Neal: We’re here at the Capture Conference representing the TWAIN Working Group (TWG) and there’s been a lot of progress with the TWAIN Direct. TWAIN Direct is a scanner-to-application API.

The problem that we’re solving is the intermediate scanner driver. Having a direct application-to-device API eliminates things like Windows 11 updates. You can run in Citrix environments virtual desktops so you can actually deploy scanners quicker and get value to the customers quicker by being able to register a scanner with TWAIN cloud server in just minutes and then get workflow started.

We’ve done a lot of work in the past two years since the last Capture Conference. We’re very pleased to show Web scanning applications and mobile applications integrated with the TWAIN Direct API.

Duhon: One of the things that – I think we’ve briefly talked about this in the past together – but it seems to me one of the biggest values that this brings, especially from an IT support standpoint is just saving these guys a huge amount of time. Do you find that to be a selling point for this?

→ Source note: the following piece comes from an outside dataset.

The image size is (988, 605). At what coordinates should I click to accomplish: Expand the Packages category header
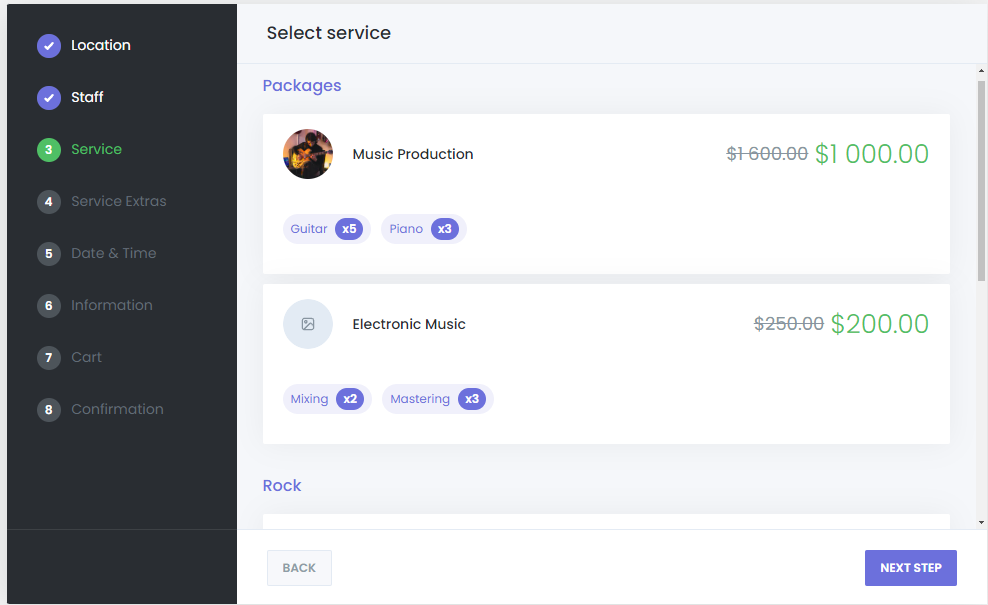[302, 86]
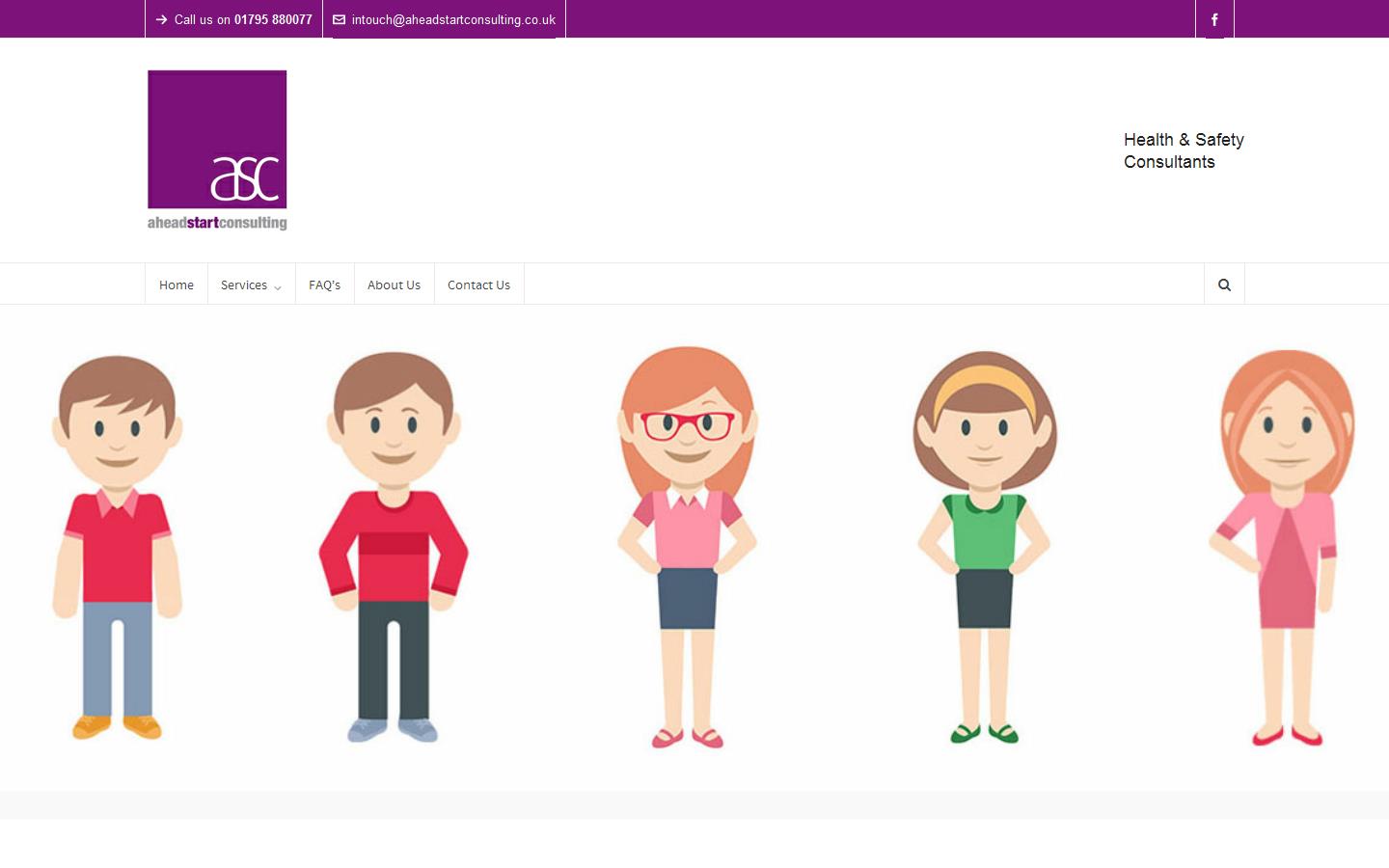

Neal: Absolutely. You know network scanning in general is a major trend. So all the major manufacturers like Fujitsu and Kodak and Canon all have centralized servers and those are proprietary systems for their scanners only. TWAIN Direct brings another dynamic because it can support all the manufacturers that I mentioned, but you can have a mixed environment of different manufacturers, different model numbers, and exactly like you said the IT administrator can see one view of all the status of their scanning devices on their network in real time so that brings tremendous value to maintaining the devices more effectively. Also managing workflows and users so there’s one centralized pane of glass that you can use to manage your entire capture environment.

Duhon: I think you covered this a little bit in your initial answer but is there anything specific that you’re going to be talking to the conference attendees about tonight and tomorrow?

Neal: Yes, so we’re very excited. Visoneer came out with the first TWAIN Direct embedded scanner with the Xerox D70n scanner. It actually has TWAIN Direct inside of it, so that’s a very exciting development. We also have the other manufacturers of the TWAIN Working Group that have USB-attached scanners where you can use the TWAIN bridge that actually makes a USB scanner TWAIN Direct-compatible. So any application that’s created for using the TWAIN Direct API you can actually retrofit the USB scanners to TWAIN Direct scanners. So the entire install base of USB scanners, you can actually use them with the TWAIN Direct application.

Duhon: OK, then, of course, the easy question for me to ask: the capture industry is always changing, what do you see that may be different in 24 months? What might be the same?

Neal: I definitely see the use of mobile devices to interact with these types of scanners. You can see a lot of them have small touch screens so authenticating with the username and password is difficult or impossible. Or previewing the images after they’re scanned; you can’t do it on these screens. So everybody has smartphone devices or tablets so I can imagine walking up to a scanner and actually using your mobile device to authenticate and then preview the images.

I definitely see mobile plus something like TWAIN Direct being the future of capture.

Duhon: OK, just a bonus question as it were. Where do you see TWAIN evolving over the next two years?

Neal: Absolutely. As you said, it’s been a busy two years since the last conference. I think that people will see that TWAIN Direct as a strategy is what they want to put in their clouds.

So if you have an Office 365 application using TWAIN cloud and putting it in your cloud as a capture front-end that can support all these devices can let you ingest much easier. I definitely see the trend towards people setting up private clouds or hosted TWAIN cloud environments and making ingest much easier with all these different devices.

So I think basically democratizing the ability to use any device from any manufacturer or mobile is definitely the future.

Duhon: Thank you very much, Kevin.

Neal: Thanks, Bryant.

Duhon: Even if you are a Pittsburgh Steelers fan.